Open AccessLIPOPOLYSACCHARIDE CAUSES ATROPHY OF PEYERʼS PATCHES AND AN INCREASED EXPRESSION OF CD28 AND B7 COSTIMULATORY LIGANDS
Author(s) -
N. Manhart,
Klemens Vierlinger,
O Habel,
L H Bergmeister,
P. Götzinger,
Thomas Sautner,
Andreas Spittler,
G Boltz-Nitulescu,
Brigitte Marian,
Erich Roth
Publication year - 2000
Publication title -
shock
Language(s) - English
Resource type - Journals
SCImago Journal Rank - 1.095
H-Index - 117
eISSN - 1540-0514
pISSN - 1073-2322
DOI - 10.1097/00024382-200014040-00010
Subject(s) - cd80 , cd86 , cd28 , spleen , cd40 , lymphocyte , lipopolysaccharide , immunology , cd8 , microbiology and biotechnology , t cell , biology , andrology , immune system , cytotoxic t cell , medicine , in vitro , biochemistry
Intestinal mucosal dysfunction appears to contribute to infectious complications in critically ill patients. The current study was undertaken to investigate whether endotoxin affects lymphocyte subpopulations and the expression of costimulatory signals in Peyer's patches (PP). Female Balb/c mice were given an intraperitoneal injection of 25 microg LPS and sacrified 24 h or 72 h later to determine total cell yield, lymphocyte subpopulations (B-cells, total T-cells, CD4+- and CD8+-cells), the costimulatory molecules CD28, B7.1 (CD80) and B7.2 (CD86) and the percentage of apoptotic cells in PP and in the spleen as well as small intestinal IgA concentration. Lipopolysaccharide (LPS) challenge caused a significant decrease of total cell yield in PP at both time-points (-50+/-28% and -43+/-25%, respectively; P < 0.001). This decrease was significant for all measured lymphocyte subpopulations.
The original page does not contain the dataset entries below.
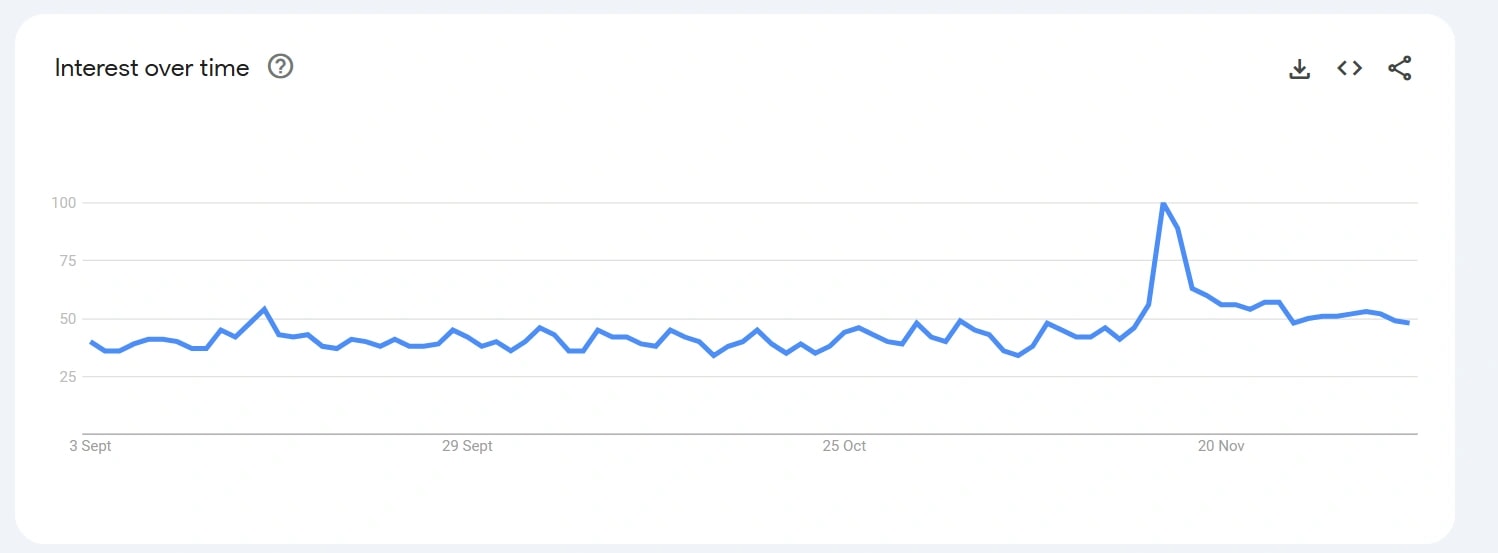This screenshot has width=1498, height=553.
Task: Download the chart data as CSV
Action: 1299,68
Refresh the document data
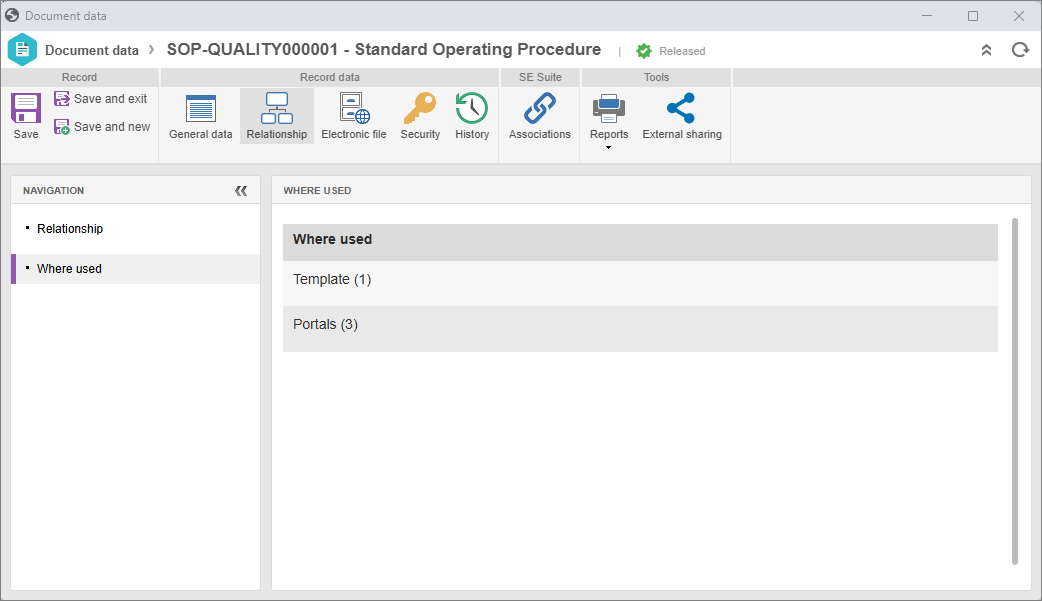1042x601 pixels. [x=1019, y=50]
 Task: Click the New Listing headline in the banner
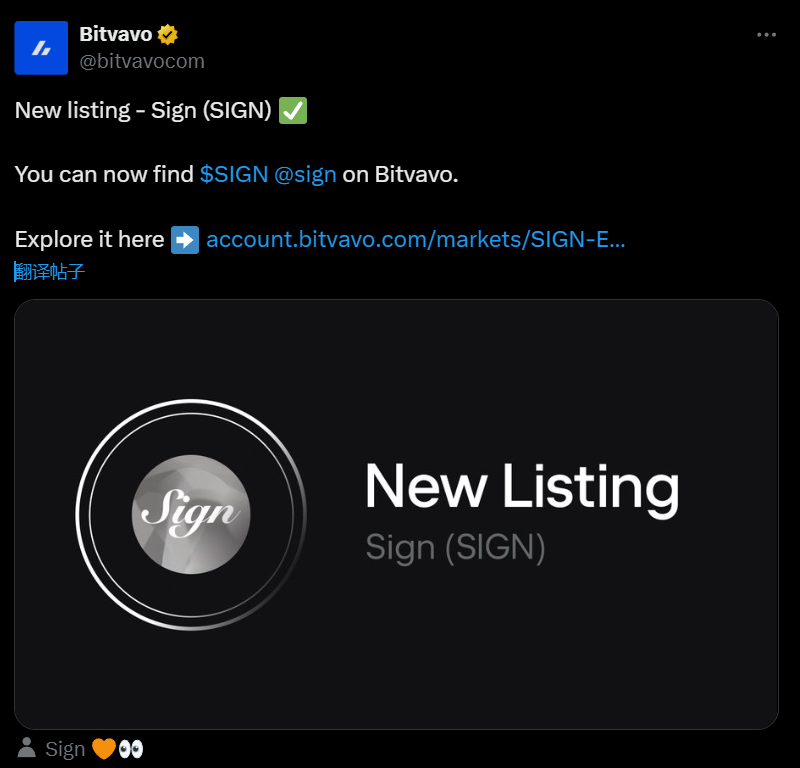pos(522,487)
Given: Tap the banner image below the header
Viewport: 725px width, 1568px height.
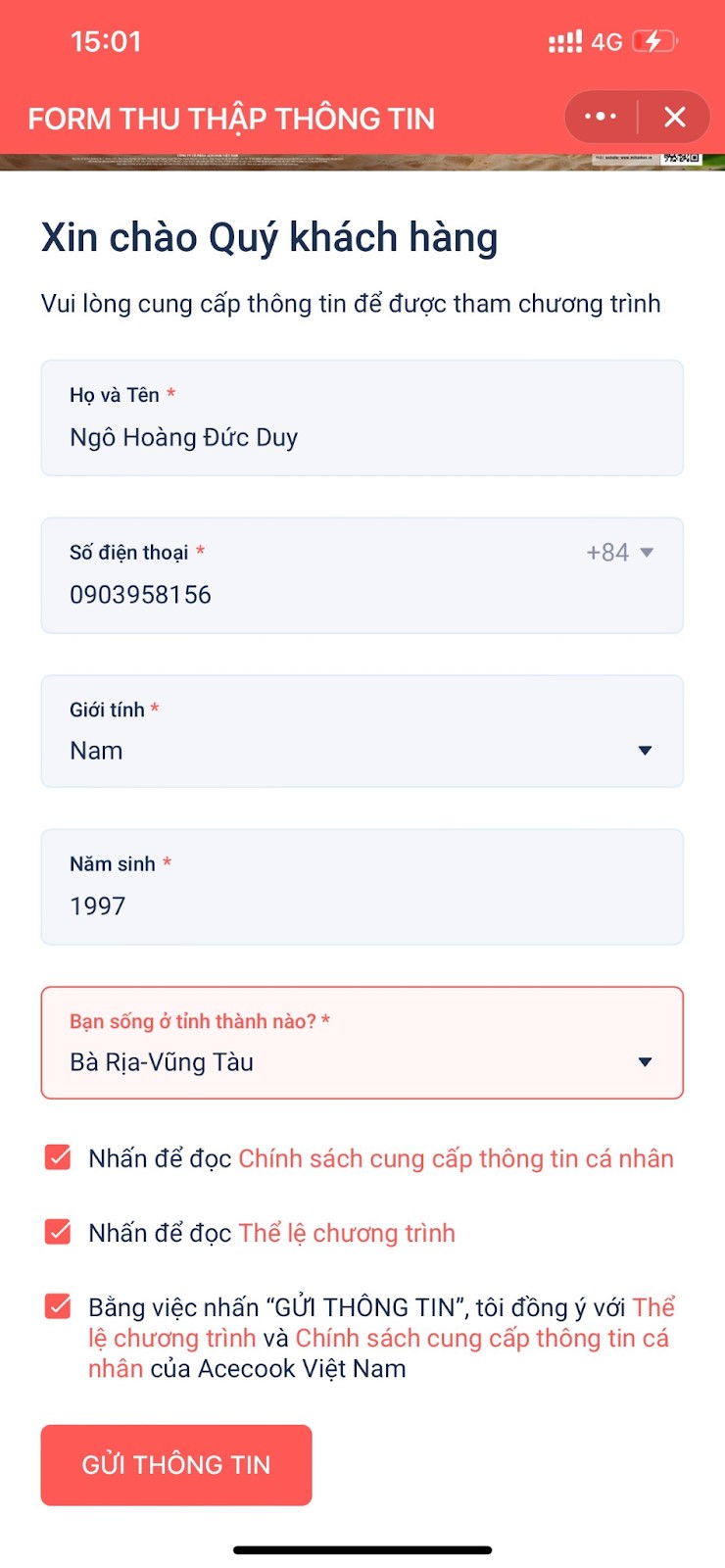Looking at the screenshot, I should point(362,162).
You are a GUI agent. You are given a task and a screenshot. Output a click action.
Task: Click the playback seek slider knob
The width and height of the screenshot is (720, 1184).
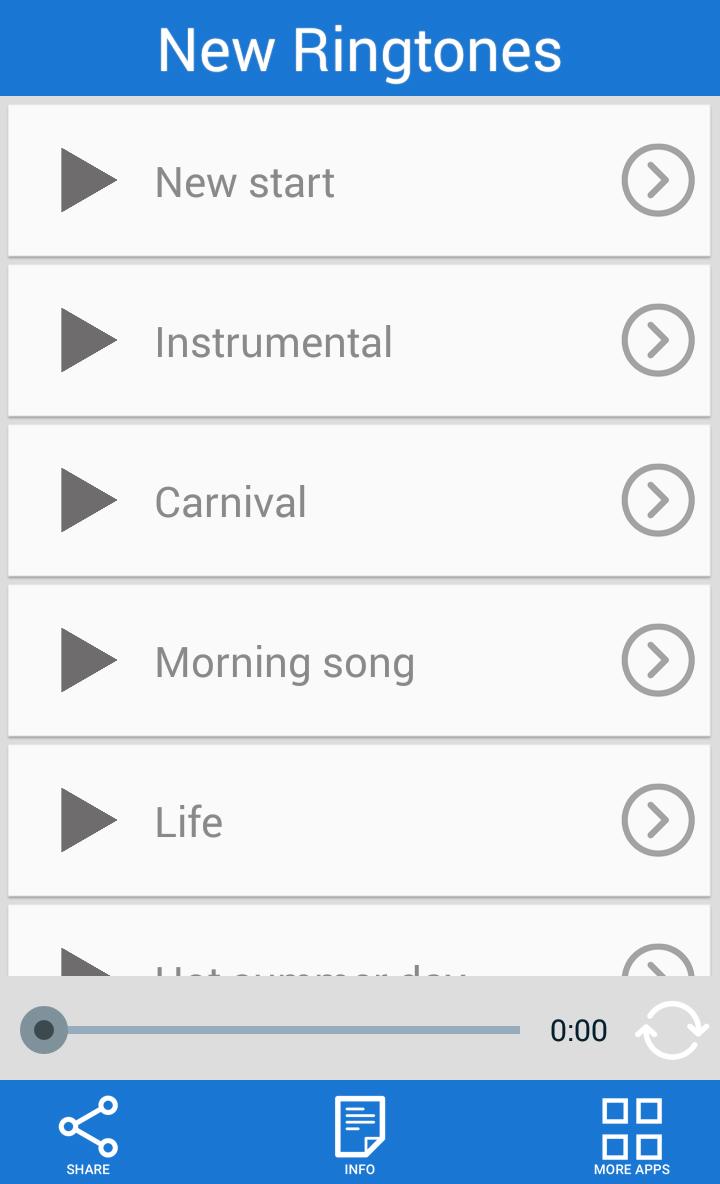[44, 1030]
In contrast, total cell yield was increased (P < 0.001) in the spleen 24 h (+52+/-13%) and 72 h (+130+/-22%) after LPS. The decrease of lymphocyte numbers in the PP was accompanied by an increased percentage of lymphocytes expressing costimulatory molecules. In this respect, an increased percentage of CD40+CD80+, CD40+CD86+, and of CD4+CD28+ could be demonstrated after LPS administration. In the spleen, the percentage of CD4+CD28+ was also elevated after LPS bolus, however, the percentage of CD40+CD80+ was reduced, and that of CD40+CD86+ was unaltered. The influence of LPS on apoptosis of lymphocytes was time-dependent. The percentage of apoptotic cells 24 h after LPS was increased in PP (P < 0.01), but was unchanged in the spleen. Seventy-two hours after LPS injection, the percentage of apoptotic cells returned to normal in PP. Luminal IgA levels remained unchanged after LPS challenge. In conclusion, our data show that LPS causes atrophy of PP which seems to be counterregulated by an enhanced expression of costimulatory molecules.